▸ **WHAT IS BEING ASKED**: Reproduce the listing below verbatim, every line in its original order.

— Start of INFORMATION GIVEN —

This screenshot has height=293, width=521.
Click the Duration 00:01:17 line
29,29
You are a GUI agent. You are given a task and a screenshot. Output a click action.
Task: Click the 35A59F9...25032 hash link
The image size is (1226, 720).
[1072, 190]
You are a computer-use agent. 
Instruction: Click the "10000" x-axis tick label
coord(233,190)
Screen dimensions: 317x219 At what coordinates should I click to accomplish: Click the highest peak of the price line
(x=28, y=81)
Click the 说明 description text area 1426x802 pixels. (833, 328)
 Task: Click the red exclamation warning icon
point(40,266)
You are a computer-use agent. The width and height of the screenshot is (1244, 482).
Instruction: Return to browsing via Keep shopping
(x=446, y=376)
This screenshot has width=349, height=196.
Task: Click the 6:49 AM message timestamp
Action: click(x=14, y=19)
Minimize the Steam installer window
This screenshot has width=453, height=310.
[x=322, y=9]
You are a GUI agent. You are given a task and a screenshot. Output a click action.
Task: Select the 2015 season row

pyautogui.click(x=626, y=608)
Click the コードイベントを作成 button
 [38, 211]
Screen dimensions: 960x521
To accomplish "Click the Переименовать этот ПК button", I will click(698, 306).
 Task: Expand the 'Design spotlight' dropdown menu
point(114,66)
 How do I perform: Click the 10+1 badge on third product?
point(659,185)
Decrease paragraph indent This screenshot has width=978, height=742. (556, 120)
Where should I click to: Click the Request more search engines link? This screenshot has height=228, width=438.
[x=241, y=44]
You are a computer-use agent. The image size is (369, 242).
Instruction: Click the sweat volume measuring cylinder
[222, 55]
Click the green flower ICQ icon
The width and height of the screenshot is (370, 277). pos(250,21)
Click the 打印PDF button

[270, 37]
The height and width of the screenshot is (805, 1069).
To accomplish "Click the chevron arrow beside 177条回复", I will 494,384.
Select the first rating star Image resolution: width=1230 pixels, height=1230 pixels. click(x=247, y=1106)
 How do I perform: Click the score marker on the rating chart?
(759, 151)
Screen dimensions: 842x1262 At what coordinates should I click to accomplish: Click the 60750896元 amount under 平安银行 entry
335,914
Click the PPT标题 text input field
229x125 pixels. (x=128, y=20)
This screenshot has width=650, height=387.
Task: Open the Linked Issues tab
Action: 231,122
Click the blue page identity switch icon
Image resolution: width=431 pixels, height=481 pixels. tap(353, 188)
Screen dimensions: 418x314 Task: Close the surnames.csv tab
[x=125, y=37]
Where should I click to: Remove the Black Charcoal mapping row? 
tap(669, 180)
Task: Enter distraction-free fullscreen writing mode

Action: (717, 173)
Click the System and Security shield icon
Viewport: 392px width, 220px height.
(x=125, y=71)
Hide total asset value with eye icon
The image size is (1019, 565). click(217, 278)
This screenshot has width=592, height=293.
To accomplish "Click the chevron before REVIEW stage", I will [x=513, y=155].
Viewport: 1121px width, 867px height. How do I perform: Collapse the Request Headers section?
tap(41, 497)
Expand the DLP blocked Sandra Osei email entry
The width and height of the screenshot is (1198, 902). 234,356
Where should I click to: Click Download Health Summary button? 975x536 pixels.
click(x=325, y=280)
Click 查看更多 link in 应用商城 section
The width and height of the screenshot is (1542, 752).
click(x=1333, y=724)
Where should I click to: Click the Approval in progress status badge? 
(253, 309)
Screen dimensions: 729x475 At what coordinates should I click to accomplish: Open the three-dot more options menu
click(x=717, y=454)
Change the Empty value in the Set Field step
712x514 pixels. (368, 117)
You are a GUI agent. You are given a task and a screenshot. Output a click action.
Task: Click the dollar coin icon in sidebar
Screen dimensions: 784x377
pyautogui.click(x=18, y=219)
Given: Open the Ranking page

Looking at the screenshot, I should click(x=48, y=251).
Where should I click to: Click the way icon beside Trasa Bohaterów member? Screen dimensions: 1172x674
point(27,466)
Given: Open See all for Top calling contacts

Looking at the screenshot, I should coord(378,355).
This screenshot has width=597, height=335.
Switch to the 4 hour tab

— End of INFORMATION GIVEN —

▸ **COMPLETE RESPONSE**:
This screenshot has height=293, width=521.
Click the Duration 00:01:17 line
29,29
You are a GUI agent. You are given a task and a screenshot. Output a click action.
Task: Click the 35A59F9...25032 hash link
The image size is (1226, 720).
[1072, 190]
You are a computer-use agent. 
Instruction: Click the "10000" x-axis tick label
coord(233,190)
Screen dimensions: 317x219 At what coordinates should I click to accomplish: Click the highest peak of the price line
(x=28, y=81)
Click the 说明 description text area 1426x802 pixels. (833, 328)
 Task: Click the red exclamation warning icon
point(40,266)
You are a computer-use agent. The width and height of the screenshot is (1244, 482).
Instruction: Return to browsing via Keep shopping
(x=446, y=376)
This screenshot has width=349, height=196.
Task: Click the 6:49 AM message timestamp
Action: click(x=14, y=19)
Minimize the Steam installer window
This screenshot has width=453, height=310.
[x=322, y=9]
You are a GUI agent. You are given a task and a screenshot. Output a click action.
Task: Select the 2015 season row

pyautogui.click(x=626, y=608)
Click the コードイベントを作成 button
 [38, 211]
Screen dimensions: 960x521
To accomplish "Click the Переименовать этот ПК button", I will click(698, 306).
 Task: Expand the 'Design spotlight' dropdown menu
point(114,66)
 How do I perform: Click the 10+1 badge on third product?
point(659,185)
Decrease paragraph indent This screenshot has width=978, height=742. (556, 120)
Where should I click to: Click the Request more search engines link? This screenshot has height=228, width=438.
[x=241, y=44]
You are a computer-use agent. The image size is (369, 242).
Instruction: Click the sweat volume measuring cylinder
[222, 55]
Click the green flower ICQ icon
The width and height of the screenshot is (370, 277). pos(250,21)
Click the 打印PDF button

[270, 37]
The height and width of the screenshot is (805, 1069).
To accomplish "Click the chevron arrow beside 177条回复", I will 494,384.
Select the first rating star Image resolution: width=1230 pixels, height=1230 pixels. click(x=247, y=1106)
 How do I perform: Click the score marker on the rating chart?
(759, 151)
Screen dimensions: 842x1262 At what coordinates should I click to accomplish: Click the 60750896元 amount under 平安银行 entry
335,914
Click the PPT标题 text input field
229x125 pixels. (x=128, y=20)
This screenshot has width=650, height=387.
Task: Open the Linked Issues tab
Action: 231,122
Click the blue page identity switch icon
Image resolution: width=431 pixels, height=481 pixels. tap(353, 188)
Screen dimensions: 418x314 Task: Close the surnames.csv tab
[x=125, y=37]
Where should I click to: Remove the Black Charcoal mapping row? 
tap(669, 180)
Task: Enter distraction-free fullscreen writing mode

Action: (717, 173)
Click the System and Security shield icon
Viewport: 392px width, 220px height.
(x=125, y=71)
Hide total asset value with eye icon
The image size is (1019, 565). click(217, 278)
This screenshot has width=592, height=293.
To accomplish "Click the chevron before REVIEW stage", I will [x=513, y=155].
Viewport: 1121px width, 867px height. How do I perform: Collapse the Request Headers section?
tap(41, 497)
Expand the DLP blocked Sandra Osei email entry
The width and height of the screenshot is (1198, 902). 234,356
Where should I click to: Click Download Health Summary button? 975x536 pixels.
click(x=325, y=280)
Click 查看更多 link in 应用商城 section
The width and height of the screenshot is (1542, 752).
click(x=1333, y=724)
Where should I click to: Click the Approval in progress status badge? 
(253, 309)
Screen dimensions: 729x475 At what coordinates should I click to accomplish: Open the three-dot more options menu
click(x=717, y=454)
Change the Empty value in the Set Field step
712x514 pixels. (368, 117)
You are a GUI agent. You are given a task and a screenshot. Output a click action.
Task: Click the dollar coin icon in sidebar
Screen dimensions: 784x377
pyautogui.click(x=18, y=219)
Given: Open the Ranking page

Looking at the screenshot, I should click(x=48, y=251).
Where should I click to: Click the way icon beside Trasa Bohaterów member? Screen dimensions: 1172x674
point(27,466)
Given: Open See all for Top calling contacts

Looking at the screenshot, I should coord(378,355).
This screenshot has width=597, height=335.
Switch to the 4 hour tab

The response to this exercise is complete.